Being a multi-mission cutter our work varies drastically as we are always facing new challenges. That paired with the environments we face along the Aleutian Chain, makes for a unique ever changing job. Winds of 57 mph and 20-foot seas are just a regular walk in the park on a sunny day for us. Working on a black hull is an experience that I will never forget!

In Dutch Harbor, I finally got to see the famous Deadliest Catch boat Northwestern moored up as we passed by on the way to work a shore aid. Growing up watching the show was part of the reason I wanted to be stationed in Alaska.

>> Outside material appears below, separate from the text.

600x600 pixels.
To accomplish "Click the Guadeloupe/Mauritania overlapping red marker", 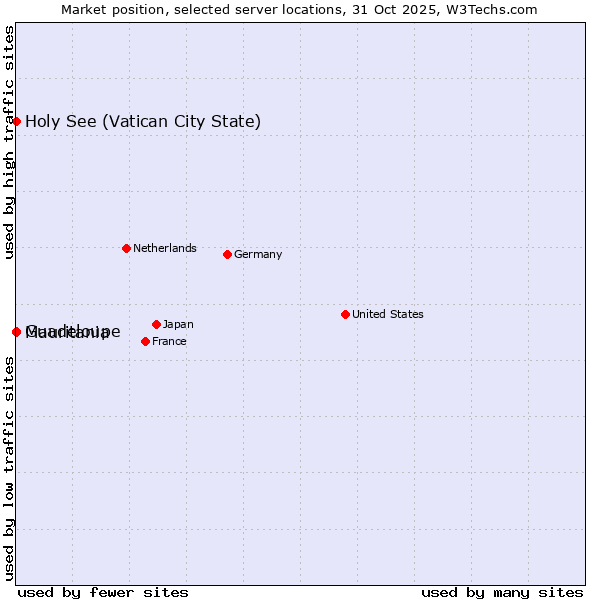I will click(x=16, y=331).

Working the shore aid in Dutch Harbor was quite a challenge due to the rocky cliff it’s on and the 6-foot swells crashing around us. Petty Officer 2nd Class Joshua Sheppard, a boatswain’s mate, had to time the swells when launching us onto the rocks from the small boat to work the aid. We then had to throw a heaving line over to the small boat and use it to send the day board and tools.

Working buoys near Adak

The crew of the Coast Guard Cutter SPAR works buoys near the entrance to the harbor at Adak, Alaska, Saturday, Oct. 29, 2012. U.S. Coast Guard photo by Coast Guard Cutter SPAR.

We moored in Adak this particular trip and Petty Officer 2nd Class George Atkins, a damage control technician, and I serviced two range board lights used to help guide ships in.

Out with the old and in with the new. We made hull replacements on several buoys that mark the entrance into Adak about 1,200 miles southwest of Anchorage. We spent many hours power washing the tons of buoys critters that came off of these buoys.

Adak is a neat place and part of the island is a defunct Navy base. At its peak it housed just over 6,000 Navy and Coast Guard personnel and their families, but now the population is about 120 people. The base was officially closed in March 1997 and it looks like the people just disappeared. The buildings, desks and even papers and lamps are still present. There is a fast food restaurant with the signs still up and all the table and chairs left just as they were. The bowling alley is completely shut down but the bowling pins are still standing in the lanes. I took lots of pictures of Adak for one of my good friends from back home in Georgia who actually grew up on the island. His parents were stationed at the Navy base.